Code Printouts (plain text formatted with spaces)
Situation description: this example has two peculiar features which greatly influence the
recognition quality:
- all left indents are not saved as spaces but by specifying the value of paragraph
indents; left indents are not saved in the TXT format; some
lines are merged into one paragraph, this paragraph is saved in the TXT format
as one text line;
- too many errors during the recognition of programming language structures.
(listing.tif) |
Solution:
-
FineReader has a special option for the correct recognition of such
documents: Plain text formatted with spaces. It indicates that the text is
formatted in one column and set in monospaced font of a same size. In the recognized text
left indents will be represented as spaces; every line is made a
separate paragraph and the original paragraphs will be separated by empty lines.
All this helps to retain the original text formatting when saving in TXT format. To set this option:
- Select the Plain text formatted with spaces item on the Recognition
tab of the Options dialog (Tools>Options menu)

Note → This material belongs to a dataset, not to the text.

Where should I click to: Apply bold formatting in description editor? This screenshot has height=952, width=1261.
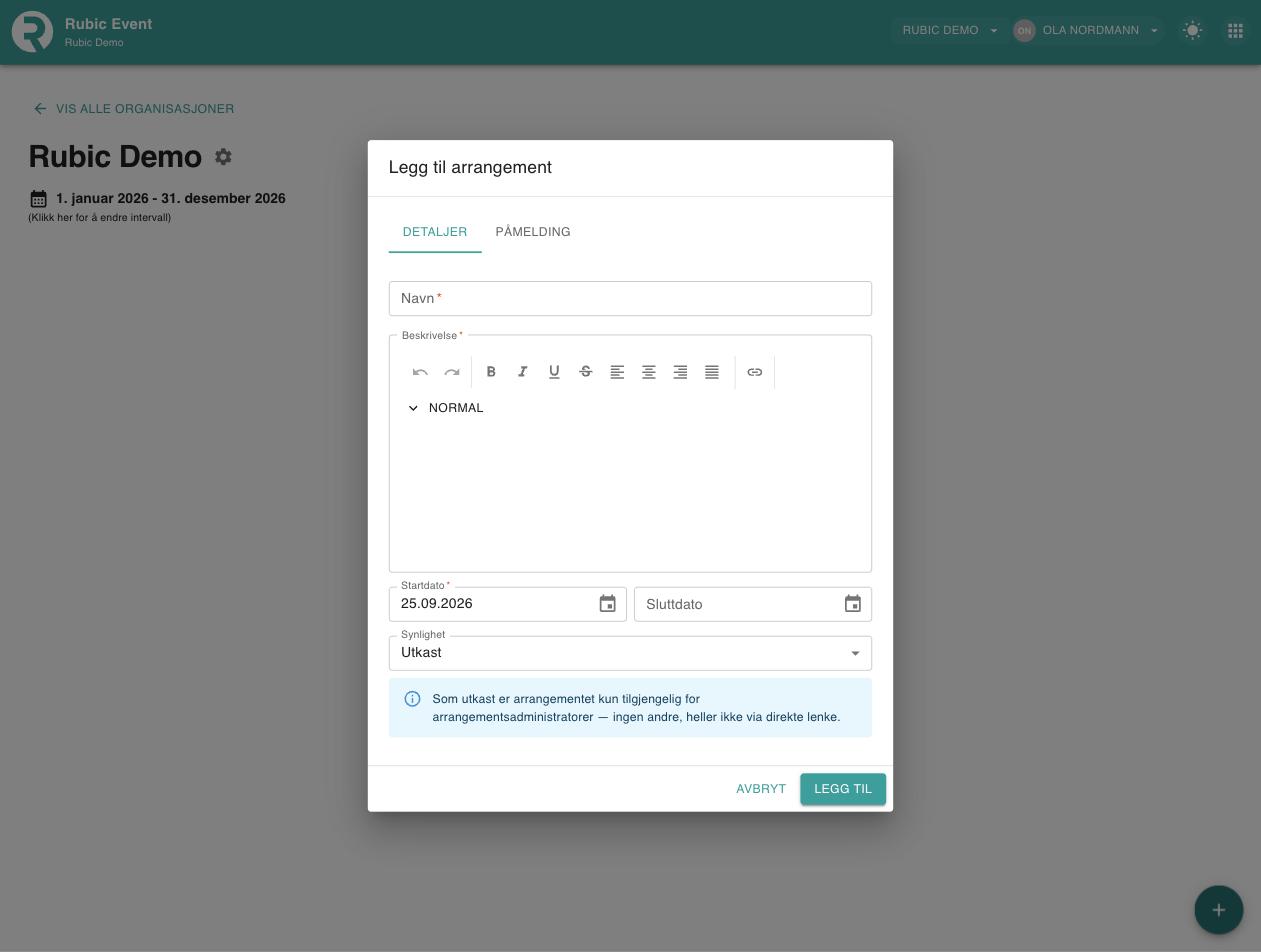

in the Document type group.
- For good recognition of code printouts it is necessary to set a special
recognition language. To do this:
- Select the Choose more languages item in the language
list on the Standard toolbar and in the opened Recognition
language dialog select the C++ item.
Note: If code printouts contain some additional text
comments, select two recognition languages to read the document correctly:
the programming language and the language of text comments.
|
|